* **Work to be completed**:
List every line below containing "classes".

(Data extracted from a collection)
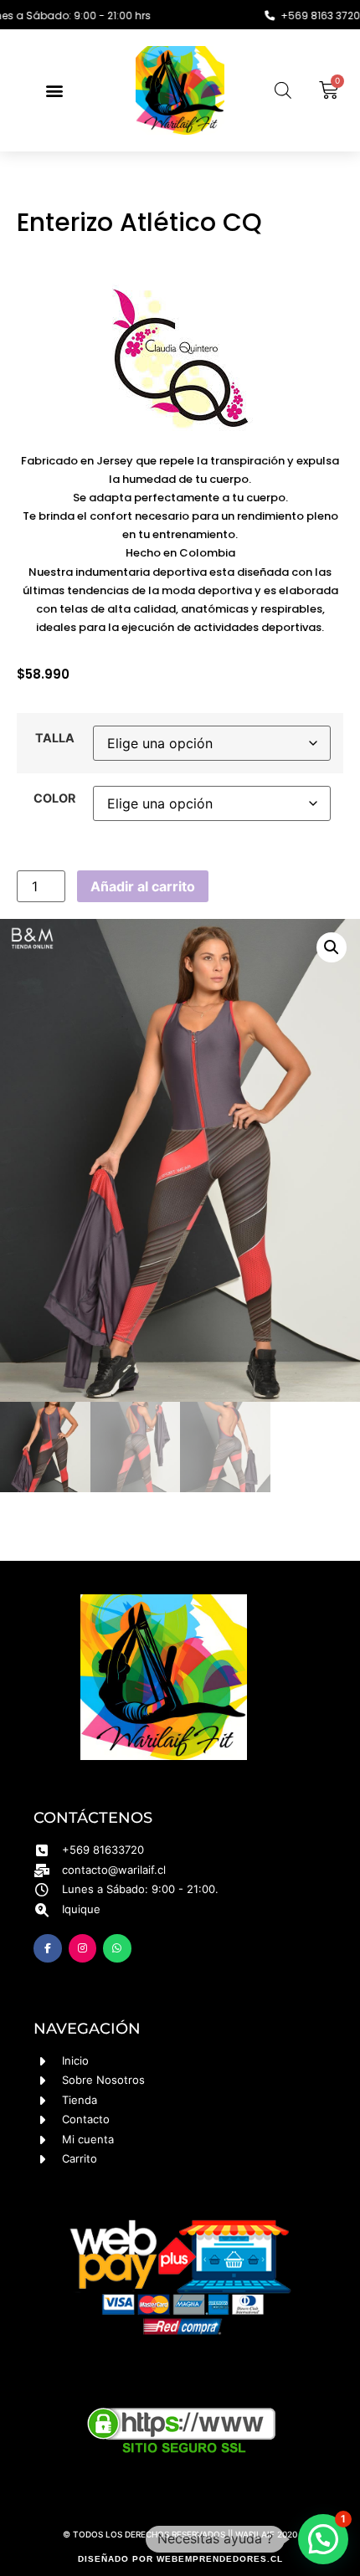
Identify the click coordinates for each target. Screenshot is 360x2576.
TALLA (55, 738)
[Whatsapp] (117, 1948)
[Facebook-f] (47, 1948)
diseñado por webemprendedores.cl (180, 2558)
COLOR (54, 798)
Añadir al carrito (142, 886)
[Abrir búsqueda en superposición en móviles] (283, 90)
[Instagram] (83, 1948)
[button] (54, 90)
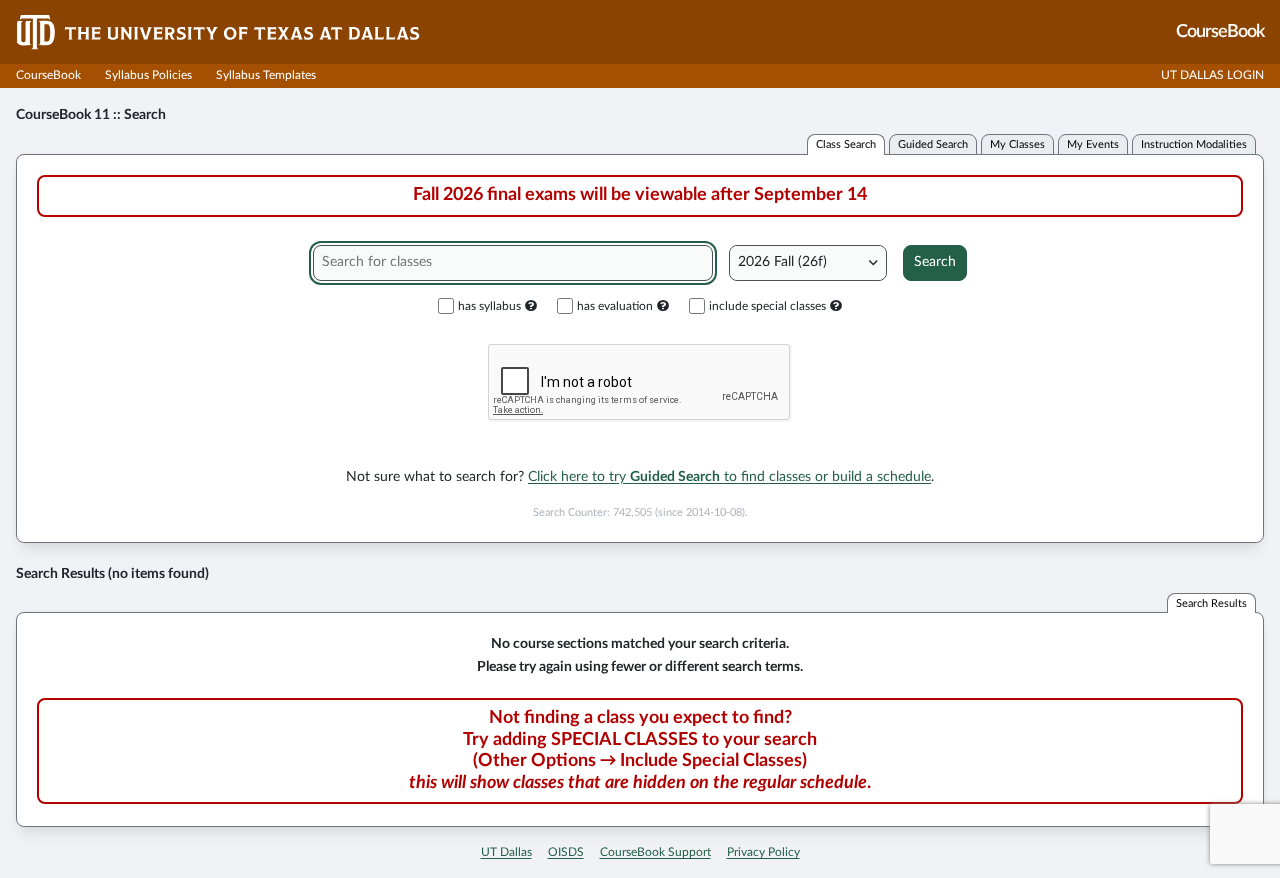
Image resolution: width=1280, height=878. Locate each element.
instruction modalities (1194, 144)
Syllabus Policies (148, 75)
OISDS (566, 852)
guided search (933, 144)
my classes (1017, 144)
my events (1093, 144)
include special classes (767, 306)
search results (1211, 603)
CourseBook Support (655, 852)
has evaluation (615, 306)
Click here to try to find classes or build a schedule (729, 477)
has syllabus (489, 306)
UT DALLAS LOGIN (1212, 75)
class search (846, 144)
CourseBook (48, 75)
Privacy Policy (763, 852)
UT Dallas (506, 852)
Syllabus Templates (266, 75)
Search (935, 262)
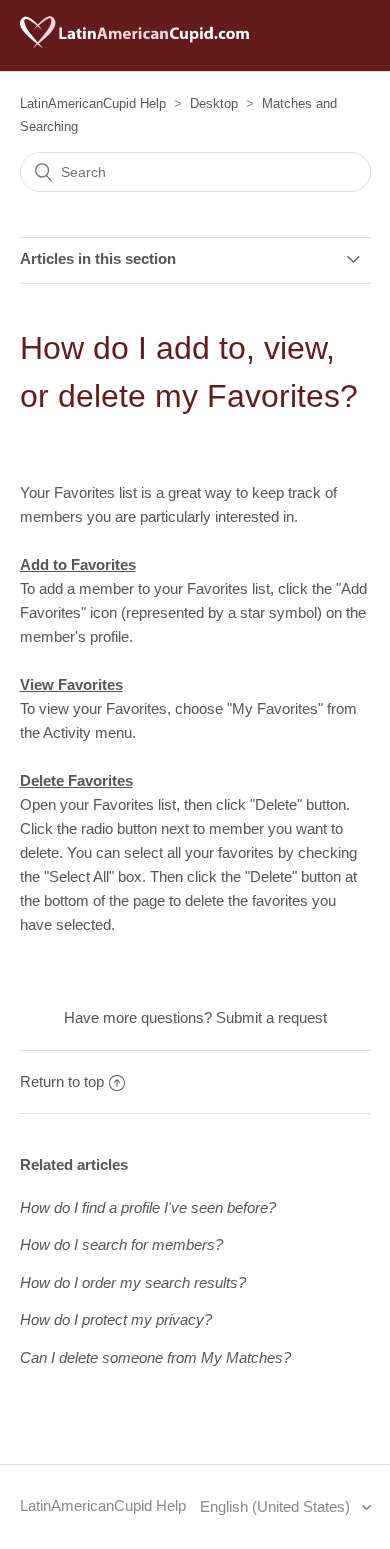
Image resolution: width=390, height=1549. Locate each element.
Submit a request (271, 1017)
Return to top (62, 1081)
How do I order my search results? (133, 1282)
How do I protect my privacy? (116, 1319)
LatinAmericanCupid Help (93, 103)
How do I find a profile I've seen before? (148, 1207)
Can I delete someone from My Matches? (155, 1357)
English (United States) (277, 1506)
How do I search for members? (121, 1244)
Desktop (214, 103)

* **Written solution**:
my classes (1017, 144)
include special classes (767, 306)
Click here to try to find classes or build a schedule (729, 477)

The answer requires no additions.